# START OF DATA PROVIDED

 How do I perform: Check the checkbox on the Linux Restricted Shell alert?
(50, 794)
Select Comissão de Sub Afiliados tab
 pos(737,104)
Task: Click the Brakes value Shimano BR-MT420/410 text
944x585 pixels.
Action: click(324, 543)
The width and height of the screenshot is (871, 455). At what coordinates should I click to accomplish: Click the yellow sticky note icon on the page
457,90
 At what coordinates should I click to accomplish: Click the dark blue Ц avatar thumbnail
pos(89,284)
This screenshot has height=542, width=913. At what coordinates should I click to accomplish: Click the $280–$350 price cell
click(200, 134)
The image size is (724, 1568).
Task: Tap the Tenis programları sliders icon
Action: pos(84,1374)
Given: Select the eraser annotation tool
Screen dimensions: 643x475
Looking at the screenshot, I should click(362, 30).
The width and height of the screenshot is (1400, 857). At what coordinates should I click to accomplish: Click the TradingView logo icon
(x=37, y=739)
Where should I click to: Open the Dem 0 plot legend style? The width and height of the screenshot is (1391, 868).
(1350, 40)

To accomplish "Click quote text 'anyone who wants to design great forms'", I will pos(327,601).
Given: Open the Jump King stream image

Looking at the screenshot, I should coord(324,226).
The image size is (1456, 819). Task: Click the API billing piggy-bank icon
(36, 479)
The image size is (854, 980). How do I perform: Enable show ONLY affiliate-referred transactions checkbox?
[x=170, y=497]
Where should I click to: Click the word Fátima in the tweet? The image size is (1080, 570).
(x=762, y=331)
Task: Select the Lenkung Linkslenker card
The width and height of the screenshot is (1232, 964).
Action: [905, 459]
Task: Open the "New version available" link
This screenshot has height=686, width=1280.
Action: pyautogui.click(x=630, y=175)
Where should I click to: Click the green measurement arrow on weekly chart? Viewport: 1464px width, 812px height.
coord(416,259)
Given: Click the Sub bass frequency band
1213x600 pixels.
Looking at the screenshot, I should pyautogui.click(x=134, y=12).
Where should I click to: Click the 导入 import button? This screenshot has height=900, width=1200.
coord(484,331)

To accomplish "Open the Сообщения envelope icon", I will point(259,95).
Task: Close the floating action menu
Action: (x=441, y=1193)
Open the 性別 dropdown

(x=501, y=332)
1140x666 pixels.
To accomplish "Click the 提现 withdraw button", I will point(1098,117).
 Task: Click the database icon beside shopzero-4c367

# END OF DATA PROVIDED

DIRECTIVE
Collect every line of the records that contains the string "size", counting only matches with the same case.

RESULT OF THE EXERCISE
The image size is (724, 1568).
The image size is (1456, 819). Task: Click the API billing piggy-bank icon
The image size is (854, 980). How do I perform: Enable show ONLY affiliate-referred transactions checkbox?
Where should I click to: Click the word Fátima in the tweet? The image size is (1080, 570).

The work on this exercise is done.